(Items from a dataset)
--- Begin ---
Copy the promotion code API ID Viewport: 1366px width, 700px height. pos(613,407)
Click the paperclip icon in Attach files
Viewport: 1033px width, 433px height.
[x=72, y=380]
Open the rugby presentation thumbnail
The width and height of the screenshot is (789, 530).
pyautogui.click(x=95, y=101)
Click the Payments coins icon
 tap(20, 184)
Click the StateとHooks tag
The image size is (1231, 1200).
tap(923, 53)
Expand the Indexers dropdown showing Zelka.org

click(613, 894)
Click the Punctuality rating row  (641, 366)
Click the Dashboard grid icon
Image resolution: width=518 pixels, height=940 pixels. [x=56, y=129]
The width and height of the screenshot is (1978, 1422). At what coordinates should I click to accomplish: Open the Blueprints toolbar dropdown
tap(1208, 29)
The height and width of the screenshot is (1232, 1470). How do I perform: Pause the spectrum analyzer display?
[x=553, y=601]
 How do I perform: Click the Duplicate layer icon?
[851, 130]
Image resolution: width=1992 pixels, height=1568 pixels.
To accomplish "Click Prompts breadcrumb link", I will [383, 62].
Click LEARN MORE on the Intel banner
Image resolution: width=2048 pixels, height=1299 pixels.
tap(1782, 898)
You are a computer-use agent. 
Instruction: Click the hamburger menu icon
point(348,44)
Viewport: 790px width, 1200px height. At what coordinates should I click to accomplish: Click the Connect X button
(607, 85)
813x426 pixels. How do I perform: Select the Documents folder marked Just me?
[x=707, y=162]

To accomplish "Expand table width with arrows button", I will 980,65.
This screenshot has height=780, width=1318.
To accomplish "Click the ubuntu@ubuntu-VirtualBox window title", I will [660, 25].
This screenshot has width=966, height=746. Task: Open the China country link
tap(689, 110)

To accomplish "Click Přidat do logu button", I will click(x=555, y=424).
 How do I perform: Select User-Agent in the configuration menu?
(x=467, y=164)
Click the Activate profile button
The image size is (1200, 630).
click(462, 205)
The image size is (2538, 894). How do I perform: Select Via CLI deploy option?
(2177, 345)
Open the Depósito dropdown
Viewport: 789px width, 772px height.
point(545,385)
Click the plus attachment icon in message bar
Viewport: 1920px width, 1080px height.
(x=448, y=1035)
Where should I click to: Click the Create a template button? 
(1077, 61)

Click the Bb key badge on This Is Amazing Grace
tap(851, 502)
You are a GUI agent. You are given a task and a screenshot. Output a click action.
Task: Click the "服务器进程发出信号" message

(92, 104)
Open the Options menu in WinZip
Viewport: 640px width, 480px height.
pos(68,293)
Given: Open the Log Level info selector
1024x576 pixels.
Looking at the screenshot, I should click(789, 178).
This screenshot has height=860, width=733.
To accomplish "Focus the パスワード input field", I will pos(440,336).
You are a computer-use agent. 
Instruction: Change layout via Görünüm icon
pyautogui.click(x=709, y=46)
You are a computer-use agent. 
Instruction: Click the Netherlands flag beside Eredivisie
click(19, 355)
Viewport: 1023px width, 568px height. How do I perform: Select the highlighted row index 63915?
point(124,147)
--- End ---
WRITTEN EXERCISE :: Rewrite all of the items above, replacing "paperclip" with "clip" and keeping everything else the same.

RESULT OF THE TASK ::
Copy the promotion code API ID Viewport: 1366px width, 700px height. pos(613,407)
Click the clip icon in Attach files
Viewport: 1033px width, 433px height.
[x=72, y=380]
Open the rugby presentation thumbnail
The width and height of the screenshot is (789, 530).
pyautogui.click(x=95, y=101)
Click the Payments coins icon
 tap(20, 184)
Click the StateとHooks tag
The image size is (1231, 1200).
tap(923, 53)
Expand the Indexers dropdown showing Zelka.org

click(613, 894)
Click the Punctuality rating row  (641, 366)
Click the Dashboard grid icon
Image resolution: width=518 pixels, height=940 pixels. [x=56, y=129]
The width and height of the screenshot is (1978, 1422). At what coordinates should I click to accomplish: Open the Blueprints toolbar dropdown
tap(1208, 29)
The height and width of the screenshot is (1232, 1470). How do I perform: Pause the spectrum analyzer display?
[x=553, y=601]
 How do I perform: Click the Duplicate layer icon?
[851, 130]
Image resolution: width=1992 pixels, height=1568 pixels.
To accomplish "Click Prompts breadcrumb link", I will [383, 62].
Click LEARN MORE on the Intel banner
Image resolution: width=2048 pixels, height=1299 pixels.
tap(1782, 898)
You are a computer-use agent. 
Instruction: Click the hamburger menu icon
point(348,44)
Viewport: 790px width, 1200px height. At what coordinates should I click to accomplish: Click the Connect X button
(607, 85)
813x426 pixels. How do I perform: Select the Documents folder marked Just me?
[x=707, y=162]

To accomplish "Expand table width with arrows button", I will 980,65.
This screenshot has height=780, width=1318.
To accomplish "Click the ubuntu@ubuntu-VirtualBox window title", I will [660, 25].
This screenshot has width=966, height=746. Task: Open the China country link
tap(689, 110)

To accomplish "Click Přidat do logu button", I will click(x=555, y=424).
 How do I perform: Select User-Agent in the configuration menu?
(x=467, y=164)
Click the Activate profile button
The image size is (1200, 630).
click(462, 205)
The image size is (2538, 894). How do I perform: Select Via CLI deploy option?
(2177, 345)
Open the Depósito dropdown
Viewport: 789px width, 772px height.
point(545,385)
Click the plus attachment icon in message bar
Viewport: 1920px width, 1080px height.
(x=448, y=1035)
Where should I click to: Click the Create a template button? 
(1077, 61)

Click the Bb key badge on This Is Amazing Grace
tap(851, 502)
You are a GUI agent. You are given a task and a screenshot. Output a click action.
Task: Click the "服务器进程发出信号" message

(92, 104)
Open the Options menu in WinZip
Viewport: 640px width, 480px height.
pos(68,293)
Given: Open the Log Level info selector
1024x576 pixels.
Looking at the screenshot, I should click(789, 178).
This screenshot has height=860, width=733.
To accomplish "Focus the パスワード input field", I will pos(440,336).
You are a computer-use agent. 
Instruction: Change layout via Görünüm icon
pyautogui.click(x=709, y=46)
You are a computer-use agent. 
Instruction: Click the Netherlands flag beside Eredivisie
click(19, 355)
Viewport: 1023px width, 568px height. How do I perform: Select the highlighted row index 63915?
point(124,147)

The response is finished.